Eric Rauchway is an American historian and professor at the University of California, Davis. He received his B.A. from Cornell in 1991, and his Ph.D. from Stanford in 1996. Rauchway's scholarship focuses on modern US political, social and economic history, particularly the Progressive Era and the New Deal.

Personal Life

Rauchway is married to historian Kathryn Olmstead, who also teaches at UC Davis. He was previously married to Meg Arnold, with whom he has two children.

Works

He is best known for his 2008 book, The Great Depression and the New Deal, and for his associated commentary on Franklin Roosevelt's economic policies, which emphasized the effectiveness of the New Deal as a program of economic recovery and redistribution of political power.
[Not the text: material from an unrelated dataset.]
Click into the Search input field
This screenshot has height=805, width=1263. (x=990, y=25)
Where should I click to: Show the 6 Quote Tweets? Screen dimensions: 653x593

The Great Depression and the New Deal was recommended on NPR's All Things Considered as one of three books to read to understand the Great Recession and featured on C-SPAN Classroom.

Academic books

Rauchway is also the author of a novel, Banana Republican, which continues the story of Tom Buchanan, the primary antagonist in F. Scott Fitzgerald's The Great Gatsby. It was reviewed in The New York Times Book Review Library Journal and Publishers Weekly and other publications
He contributes to The Chronicle of Higher Education's group blog Edge of the American West and also the academic blog Crooked Timber.